O encontro desta segunda-feira (9) entre a prefeitura de Caxias e os credores da dívida do Caso Magnabosco foi a culminância de uma tratativa que vem se desenrolando há cerca de dois anos. Depois dos contatos iniciais com poucos avanços, a decisão do Supremo Tribunal Federal (STF) em novembro de 2023, que sinalizou uma possibilidade de rediscutir a questão e chamou as partes para uma conciliação, abriu as portas para negociações mais profundas.
Com isso, os contatos se intensificaram. Sem alarde, cerca de 20 reuniões foram realizadas entre as partes, e a vinda a Caxias do Sul de representantes do fundo que adquiriu os direitos da dívida é um sinal de que a situação chegou perto de um acerto. Para tal, o ponto fundamental é a proposta da prefeitura sobre os valores que serão repassados aos credores, que foi inicialmente apresentada na segunda e ampliada durante uma nova reunião na manhã desta terça-feira (10). Há um acordo de confidencialidade sobre a negociação, mas a coluna conseguiu algumas informações em torno dos números apresentados e sobre como as coisas se desenvolveram.

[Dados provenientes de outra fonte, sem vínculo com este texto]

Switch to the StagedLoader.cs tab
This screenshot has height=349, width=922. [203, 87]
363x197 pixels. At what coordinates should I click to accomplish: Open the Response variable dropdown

Além de buscar um desconto no valor total, que chega a cerca de R$ 1 bilhão (contando o valor da área e, principalmente, os juros e correções desde o momento em que o município foi condenado), o Executivo caxiense levou em conta o quanto poderia desembolsar mensalmente, apertando um pouco o orçamento, mas sem comprometer as demais atividades de gestão. Com isso, a proposta inicial sinaliza um valor de pagamento mensal na casa de R$ 3 milhões. Isso pode se alongar por um prazo de quase duas décadas, fechando um desconto de 30% no valor total da dívida.
Há cerca de dois meses, uma fonte ligada às negociações confirmou que se trabalhava com a possibilidade de a prefeitura pagar até R$ 5 milhões ao mês, o que faria com que o prazo de quitação fosse menor, de aproximadamente 12 anos. A diferença entre o que se pensava naquele momento e o que foi apresentado agora pode indicar alguma margem para negociação. O tempo total de pagamento, que vai influenciar no valor mensal e no montante de desconto, é um tema que segue em debate.
A correção da parcela a ser paga, que era outra questão pendente, avançou. As partes definiram um indicador ligado à variação da Taxa Selic, e que vai fazer a correção anual das parcelas. Após o consenso, a ideia é fazer a audiência de conciliação proposta pelo STF, para consolidar o acordo, e também enviar um projeto à Câmara de Vereadores, que vai dar a autorização para a assinatura do prefeito.
As pessoas envolvidas nas tratativas têm a impressão de que as duas partes têm bons motivos para fazer o acordo, e por isso houve o avanço dos últimos meses. De parte da prefeitura, uma decisão do Superior Tribunal de Justiça (STJ) no último mês de agosto, que cassou uma liminar que impedia o bloqueio de valores da prefeitura, aumentou a urgência, a fim de afastar essa possibilidade preocupante.
Pelo lado do fundo de investidores, que comprou a maior parte dos direitos da dívida e representa todos os credores na negociação, há a visão de que é melhor garantir logo a entrada de algum recurso, além de consolidar um fluxo constante de pagamentos. A sinalização de uma possível reabertura da causa no STF ligou o alerta de que mesmo com grandes possibilidades de vitória, a questão poderia se arrastar ainda por muitos anos, o que não interessa ao grupo.
Entenda o caso
- O Caso Magnabosco nasce a partir de um litígio que envolve a área de 57 mil metros quadrados que a família Magnabosco doou, em 1966, para construção da Universidade de Caxias do Sul (UCS). O terreno acabou não sendo utilizado para a finalidade inicial, e acabou ocupado por centenas de moradores 10 anos depois, dando início ao bairro Primeiro de Maio. Desde então, a questão se arrasta na Justiça.
- Após ter oficialmente devolvido a área aos antigos proprietários, em 1982, o município de Caxias do Sul foi incluído no processo como polo passivo, por supostamente ter colaborado com o processo de invasão, especialmente por ter fornecido infraestrutura para a urbanização da área.
- Depois de ter sido condenado, o município ingressou com a ação rescisória, solicitando a retirada do polo passivo, em tentativa de não ter de pagar a indenização total. A questão se arrastou por anos no STJ, e em 2023 chegou ao STF.